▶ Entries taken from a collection
==*==

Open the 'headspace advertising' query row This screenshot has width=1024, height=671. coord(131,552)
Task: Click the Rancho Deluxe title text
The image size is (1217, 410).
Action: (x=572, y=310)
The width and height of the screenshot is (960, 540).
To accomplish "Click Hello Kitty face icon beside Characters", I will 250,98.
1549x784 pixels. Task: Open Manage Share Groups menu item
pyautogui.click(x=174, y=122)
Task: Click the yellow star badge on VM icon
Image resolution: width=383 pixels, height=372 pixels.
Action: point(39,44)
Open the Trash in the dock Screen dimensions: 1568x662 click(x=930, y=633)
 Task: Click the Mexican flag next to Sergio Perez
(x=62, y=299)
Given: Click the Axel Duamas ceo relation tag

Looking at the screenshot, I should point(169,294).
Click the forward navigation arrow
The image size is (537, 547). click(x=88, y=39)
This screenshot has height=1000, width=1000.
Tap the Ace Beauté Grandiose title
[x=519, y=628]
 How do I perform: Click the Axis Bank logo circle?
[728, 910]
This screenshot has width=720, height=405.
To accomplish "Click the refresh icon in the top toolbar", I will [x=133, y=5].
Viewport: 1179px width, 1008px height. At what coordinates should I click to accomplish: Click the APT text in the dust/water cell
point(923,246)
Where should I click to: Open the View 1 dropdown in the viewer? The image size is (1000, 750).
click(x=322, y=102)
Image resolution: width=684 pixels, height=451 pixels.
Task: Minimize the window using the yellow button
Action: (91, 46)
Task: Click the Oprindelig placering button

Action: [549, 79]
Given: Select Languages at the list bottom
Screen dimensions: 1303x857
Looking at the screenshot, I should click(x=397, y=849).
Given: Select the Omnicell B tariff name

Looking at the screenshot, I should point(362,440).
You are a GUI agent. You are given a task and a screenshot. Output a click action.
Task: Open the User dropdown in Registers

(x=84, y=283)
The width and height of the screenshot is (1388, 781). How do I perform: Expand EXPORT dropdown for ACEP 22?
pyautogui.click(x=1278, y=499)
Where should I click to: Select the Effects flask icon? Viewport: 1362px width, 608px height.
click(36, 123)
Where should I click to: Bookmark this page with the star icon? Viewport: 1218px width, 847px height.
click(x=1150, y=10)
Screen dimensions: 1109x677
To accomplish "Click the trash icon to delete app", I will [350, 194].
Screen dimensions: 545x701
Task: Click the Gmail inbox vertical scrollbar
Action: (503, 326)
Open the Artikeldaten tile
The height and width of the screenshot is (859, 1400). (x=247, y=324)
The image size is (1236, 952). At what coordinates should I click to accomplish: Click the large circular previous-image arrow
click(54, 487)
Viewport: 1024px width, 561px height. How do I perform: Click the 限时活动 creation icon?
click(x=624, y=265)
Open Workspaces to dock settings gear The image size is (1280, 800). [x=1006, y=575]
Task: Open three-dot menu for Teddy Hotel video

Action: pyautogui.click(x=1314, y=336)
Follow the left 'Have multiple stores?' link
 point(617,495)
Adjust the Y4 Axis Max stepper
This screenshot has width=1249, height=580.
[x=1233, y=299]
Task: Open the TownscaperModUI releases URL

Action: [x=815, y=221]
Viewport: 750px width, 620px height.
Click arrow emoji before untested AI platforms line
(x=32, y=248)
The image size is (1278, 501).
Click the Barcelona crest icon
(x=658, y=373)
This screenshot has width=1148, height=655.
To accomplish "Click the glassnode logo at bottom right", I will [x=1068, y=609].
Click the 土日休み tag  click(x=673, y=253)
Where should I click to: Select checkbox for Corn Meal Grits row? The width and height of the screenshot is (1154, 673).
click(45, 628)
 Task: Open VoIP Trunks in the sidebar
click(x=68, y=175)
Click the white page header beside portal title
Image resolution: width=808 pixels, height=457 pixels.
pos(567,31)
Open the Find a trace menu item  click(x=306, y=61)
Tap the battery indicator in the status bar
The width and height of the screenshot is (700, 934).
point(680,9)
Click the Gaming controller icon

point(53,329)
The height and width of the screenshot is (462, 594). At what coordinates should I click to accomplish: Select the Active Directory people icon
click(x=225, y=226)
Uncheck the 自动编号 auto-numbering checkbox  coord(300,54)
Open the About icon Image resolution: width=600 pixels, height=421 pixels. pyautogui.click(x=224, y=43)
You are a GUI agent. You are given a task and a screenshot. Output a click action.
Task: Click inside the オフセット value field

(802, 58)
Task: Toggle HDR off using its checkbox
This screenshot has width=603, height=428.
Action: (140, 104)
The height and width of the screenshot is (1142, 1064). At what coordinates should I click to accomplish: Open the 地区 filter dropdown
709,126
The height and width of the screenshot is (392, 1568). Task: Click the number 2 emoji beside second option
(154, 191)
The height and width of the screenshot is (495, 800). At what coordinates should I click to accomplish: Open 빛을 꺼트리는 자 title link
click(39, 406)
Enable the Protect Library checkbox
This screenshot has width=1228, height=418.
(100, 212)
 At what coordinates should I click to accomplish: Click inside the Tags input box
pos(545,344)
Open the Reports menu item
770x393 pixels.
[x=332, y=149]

==*==

▶ Work request
Set the data down again in full, exactly as given.

▶ Expected output
Open the 'headspace advertising' query row This screenshot has width=1024, height=671. coord(131,552)
Task: Click the Rancho Deluxe title text
The image size is (1217, 410).
Action: (x=572, y=310)
The width and height of the screenshot is (960, 540).
To accomplish "Click Hello Kitty face icon beside Characters", I will 250,98.
1549x784 pixels. Task: Open Manage Share Groups menu item
pyautogui.click(x=174, y=122)
Task: Click the yellow star badge on VM icon
Image resolution: width=383 pixels, height=372 pixels.
Action: point(39,44)
Open the Trash in the dock Screen dimensions: 1568x662 click(x=930, y=633)
 Task: Click the Mexican flag next to Sergio Perez
(x=62, y=299)
Given: Click the Axel Duamas ceo relation tag

Looking at the screenshot, I should point(169,294).
Click the forward navigation arrow
The image size is (537, 547). click(x=88, y=39)
This screenshot has height=1000, width=1000.
Tap the Ace Beauté Grandiose title
[x=519, y=628]
 How do I perform: Click the Axis Bank logo circle?
[728, 910]
This screenshot has width=720, height=405.
To accomplish "Click the refresh icon in the top toolbar", I will [x=133, y=5].
Viewport: 1179px width, 1008px height. At what coordinates should I click to accomplish: Click the APT text in the dust/water cell
point(923,246)
Where should I click to: Open the View 1 dropdown in the viewer? The image size is (1000, 750).
click(x=322, y=102)
Image resolution: width=684 pixels, height=451 pixels.
Task: Minimize the window using the yellow button
Action: (91, 46)
Task: Click the Oprindelig placering button

Action: [549, 79]
Given: Select Languages at the list bottom
Screen dimensions: 1303x857
Looking at the screenshot, I should click(x=397, y=849).
Given: Select the Omnicell B tariff name

Looking at the screenshot, I should point(362,440).
You are a GUI agent. You are given a task and a screenshot. Output a click action.
Task: Open the User dropdown in Registers

(x=84, y=283)
The width and height of the screenshot is (1388, 781). How do I perform: Expand EXPORT dropdown for ACEP 22?
pyautogui.click(x=1278, y=499)
Where should I click to: Select the Effects flask icon? Viewport: 1362px width, 608px height.
click(36, 123)
Where should I click to: Bookmark this page with the star icon? Viewport: 1218px width, 847px height.
click(x=1150, y=10)
Screen dimensions: 1109x677
To accomplish "Click the trash icon to delete app", I will [350, 194].
Screen dimensions: 545x701
Task: Click the Gmail inbox vertical scrollbar
Action: (503, 326)
Open the Artikeldaten tile
The height and width of the screenshot is (859, 1400). (x=247, y=324)
The image size is (1236, 952). At what coordinates should I click to accomplish: Click the large circular previous-image arrow
click(54, 487)
Viewport: 1024px width, 561px height. How do I perform: Click the 限时活动 creation icon?
click(x=624, y=265)
Open Workspaces to dock settings gear The image size is (1280, 800). [x=1006, y=575]
Task: Open three-dot menu for Teddy Hotel video

Action: pyautogui.click(x=1314, y=336)
Follow the left 'Have multiple stores?' link
 point(617,495)
Adjust the Y4 Axis Max stepper
This screenshot has width=1249, height=580.
[x=1233, y=299]
Task: Open the TownscaperModUI releases URL

Action: [x=815, y=221]
Viewport: 750px width, 620px height.
Click arrow emoji before untested AI platforms line
(x=32, y=248)
The image size is (1278, 501).
Click the Barcelona crest icon
(x=658, y=373)
This screenshot has width=1148, height=655.
To accomplish "Click the glassnode logo at bottom right", I will [x=1068, y=609].
Click the 土日休み tag  click(x=673, y=253)
Where should I click to: Select checkbox for Corn Meal Grits row? The width and height of the screenshot is (1154, 673).
click(45, 628)
 Task: Open VoIP Trunks in the sidebar
click(x=68, y=175)
Click the white page header beside portal title
Image resolution: width=808 pixels, height=457 pixels.
pos(567,31)
Open the Find a trace menu item  click(x=306, y=61)
Tap the battery indicator in the status bar
The width and height of the screenshot is (700, 934).
point(680,9)
Click the Gaming controller icon

point(53,329)
The height and width of the screenshot is (462, 594). At what coordinates should I click to accomplish: Select the Active Directory people icon
click(x=225, y=226)
Uncheck the 自动编号 auto-numbering checkbox  coord(300,54)
Open the About icon Image resolution: width=600 pixels, height=421 pixels. pyautogui.click(x=224, y=43)
You are a GUI agent. You are given a task and a screenshot. Output a click action.
Task: Click inside the オフセット value field

(802, 58)
Task: Toggle HDR off using its checkbox
This screenshot has width=603, height=428.
Action: (140, 104)
The height and width of the screenshot is (1142, 1064). At what coordinates should I click to accomplish: Open the 地区 filter dropdown
709,126
The height and width of the screenshot is (392, 1568). Task: Click the number 2 emoji beside second option
(154, 191)
The height and width of the screenshot is (495, 800). At what coordinates should I click to accomplish: Open 빛을 꺼트리는 자 title link
click(39, 406)
Enable the Protect Library checkbox
This screenshot has width=1228, height=418.
(100, 212)
 At what coordinates should I click to accomplish: Click inside the Tags input box
pos(545,344)
Open the Reports menu item
770x393 pixels.
[x=332, y=149]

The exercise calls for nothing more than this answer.